Mom has reached the "painful to eat/sleep/breathe" stage again and is looking like she's 6 months pregnant. She told me it feels like her liver is sloshing around when they go over bumps. Dad made her go to the doc last week. Doc checked her CA125 levels again (elevated even more..shock) and decided to send her in for a CAT scan, to see how much fluid she has in her abdominal cavity. She had her CAT scan on Monday and I found out the results yesterday.
The cancer is spreading - they can actually see it now. There is fluid, but not enough to drain. Why? Because it's being absorbed into the surrounding tissue, which is hardening.
Freight trains, people.
When she was first diagnosed with ovarian cancer, her tumor was the size of a baseball. Two days later, it was the size of a cantaloupe. TWO DAYS. According to her doc, they caught it as early as they could have. Makes sense, since cancer grows exponentially. First one cell, then two, then four, eight...you get the idea. The bigger it gets the faster it grows. And now, finally, they can actually see the cancer in the epithelial lining of the abdomen. This, combined with the fibrosis of the tissue, makes me think the end is racing towards us.
I don't know what to expect, except the obvious. I don't know what to look for, watch for, so that I'm not caught totally off guard. I'm 100% certain that it won't be as simple as her not waking up the next morning - oh no. There will be pain, and there will be drugs. I know my mother, though, and she'll tough it out as long as she can before breaking down to take drugs. Once she does, how long does she have? No one will even venture a guess, which pisses me right the fuck off. You hear people say all the time "the docs gave me 6 months/6 weeks/1 year to live" and mom's docs won't even hazard a guess. I know that often the guess is wrong, because it IS just a guess and the body has it's own timeline...but at least it would give us a starting point. If cancer grows exponentially there should be a way to figure out how fast it's growing and predict it's continued growth rate. They have a record of how quickly her CA125 levels are going up - it shouldn't be hard to figure out the formula involved and go from there.
I don't know where to go for information. I'm an information whore - the more I have, the better I do. Tell me what to expect, what to do, where to go...and I'm good. I'm equipped to deal with things a little better. Leave me adrift, with no idea what's going on?
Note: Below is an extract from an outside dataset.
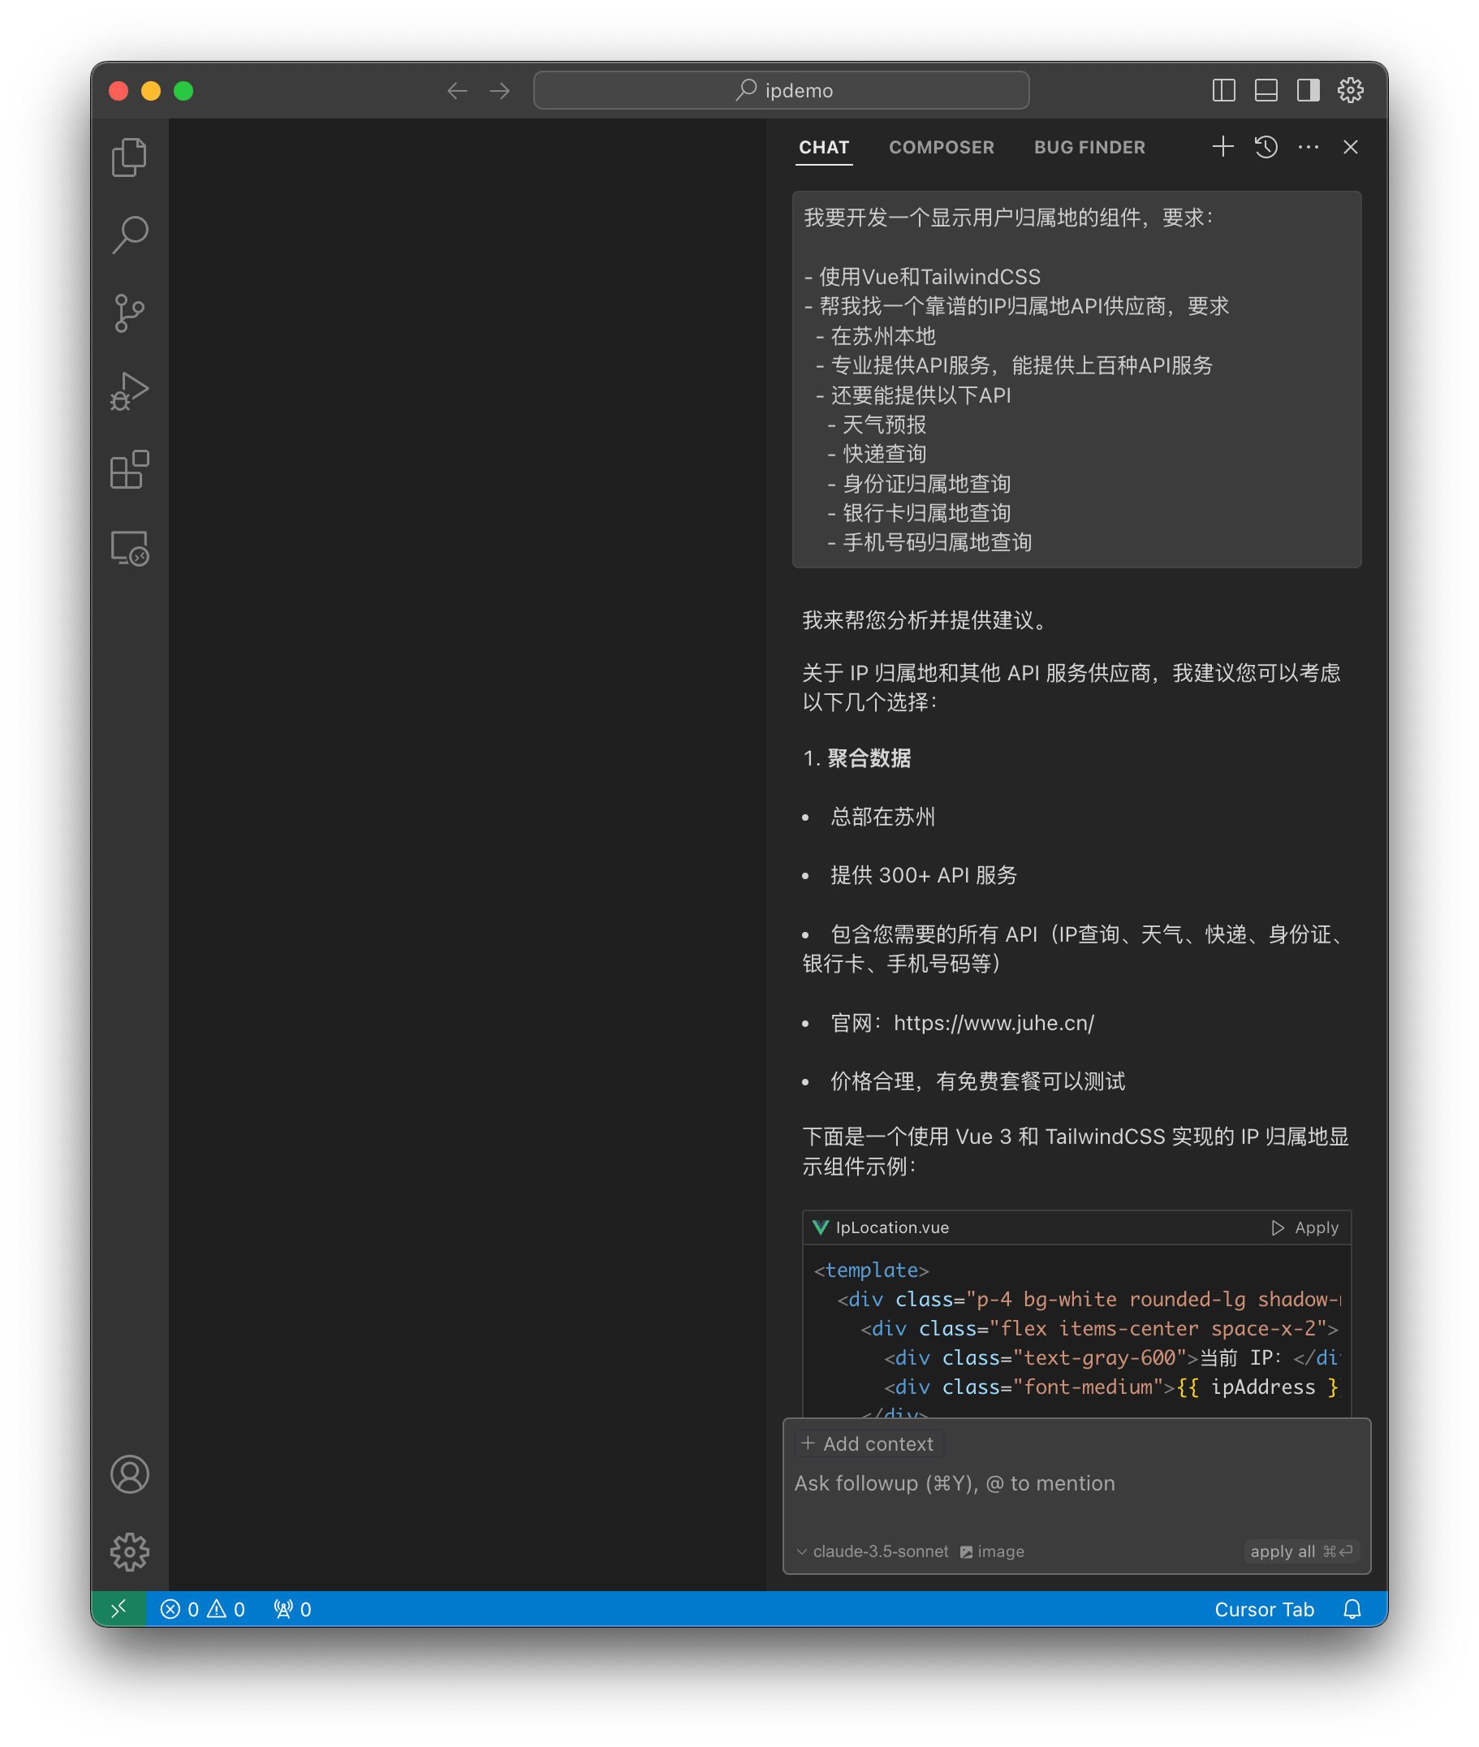Open the Remote Explorer

click(x=129, y=547)
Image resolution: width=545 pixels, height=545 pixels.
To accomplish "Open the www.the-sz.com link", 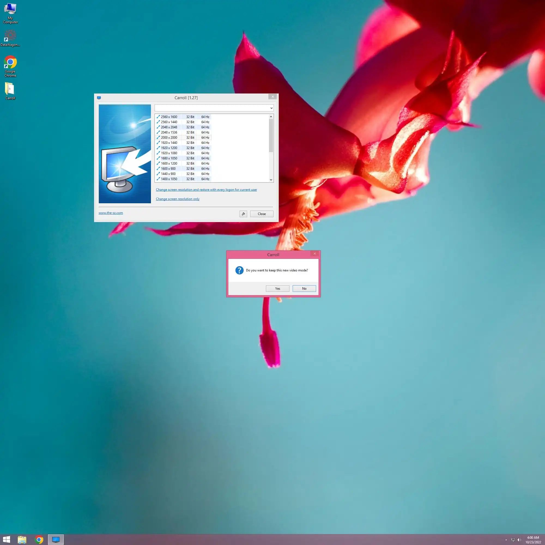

I freeze. I can't do anything. I don't need exacts, but an idea would be nice.
Poor husband...I ranted for a while last night and he just hugged me. After a few minutes he said "I'm sorry I don't know what to say or do. I don't have any answers for you and I'm so sorry." I told him he was doing EXACTLY what I needed - letting me vent, without taking me seriously when I say things like "Ok, so ovarian cancer feeds off estrogen. Can't they just give her estrogen to speed things up and get it over with?" He knows I don't really want my mother to die, but that I don't want her to suffer any longer than she has to. He initially started the logic route "no, honey, they can't because it's assisted suicide and that's illegal" which earned him a response of "what if we promise not to sue? if she writes a notarized letter?" I think that's when he realized what was coming and just stopped talking for a bit. I have no real life friends I feel I can really vent to on this - yes, they'll listen and they'll hug me and they'll love me/cry with me/whathaveyou...but I also fear they will try to HELP and they can't. I don't want logic, I don't want empty platitudes. I just want hugs.
Husband also understand that I feel helpless. I can't even rage at anyone - there's no one to blame, no one to bitch at and say "YOU! FIX THIS!" I can't blame the doc who did her ovarian surgery for not getting all the cells - I know how tiny cells are and how impossible it is to get all of them. I can't blame the radiation or the chemo for not doing it's job, because it did...for a while. She was a year and a half without cancer. I can't rant at mom like I usually do when something is unfair - I don't have that right. And I can't be melodramatic, which is my other recourse, because that just seems wrong and flippant. My two armors - rage and humor - have been stripped from me and I'm totally defenseless against anything coming my way. I feel naked and very pissed off.